İlk aşk böyledir. İnsanı kör eder, bilincini örter. Kabuk bağlamayan yara gibidir. Ömür boyu sızım sızım sızlar. Hep onunla olmak istersin. Olamadığında aklında hep o. Gündüz hayallerinde, gece düşlerinde. Arkadaşlarla otururken hep ondan söz etmek istersin. Hep bu körlükle, sadece kendilerine açılan gözleriyle; sadece kendileri için parlayan bir aydınlıkta yaşayacaklarını sanıyorlardı. O sızıyı, o olamayışları yıllar sonra anlayacaklardı.
Üçüncü sınavlar da bitmiş, sadece devam sorunu olanlar okula gidiyordu. Onların altışar gün devamsızlık hakkı vardı. İki hafta içinde üçer gün okuldan kaçacaklar, kendi tenhalarına çekileceklerdi. Zaten okulda dersler tamamlanmıştı. Yoklamalar alındıktan sonra herkes bahçeye kaçıyordu. Bahçedeyken birbirlerini görecek şekilde oturmaya çalışıyorlardı. Arkadaşlarıyla konuşurken, kaçamak bakışlarla gözlerini ararlardı. Arkadaşlarını dinlemez, manalı manalı bakışırlardı. O bakışmalarda kalpleri birbirine akardı.

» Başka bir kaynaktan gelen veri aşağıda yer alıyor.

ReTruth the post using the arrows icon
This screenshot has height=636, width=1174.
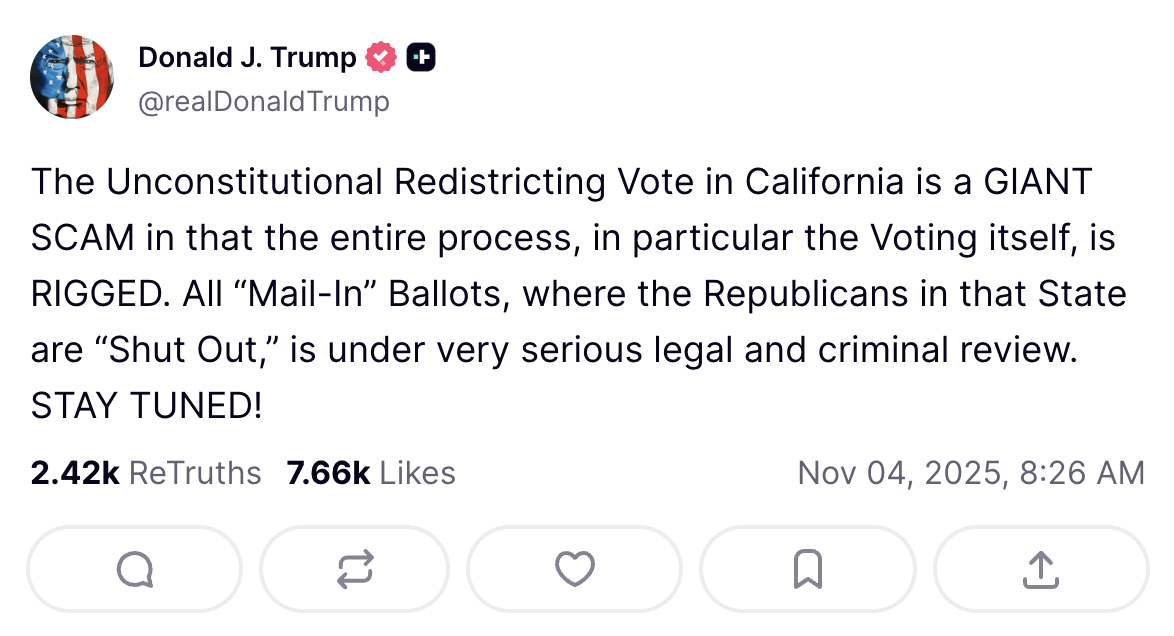355,569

Akşamları yemekten sonra Cumhur, babasının yeni aldığı telsiz telefonu alıp odasına çekilir ama Demet’i arayamazdı. Yasaktı. Bu yüzden Demet numarayı bile vermemişti. Cumhur bu yasağı anlayamıyordu. Telefon elinde, yatağa uzanır, gözlerini yumar, hayaller kurup için için konuşurdu. Son zamanlarda Cumhur’un babası eve çok geç gelir olmuştu. Geç geldiğinde annesi öfkeyle patlar, babası susardı. Öfke patlamaları Cumhur’u daldığı âlemden uyandırırdı; daldığı âlemden uyanmak, aydınlık bir yerden karanlığa düşmekti. Hayatın telaşı, ritmi, öfkeler, kavgalar, nefretler demekti uyanmak.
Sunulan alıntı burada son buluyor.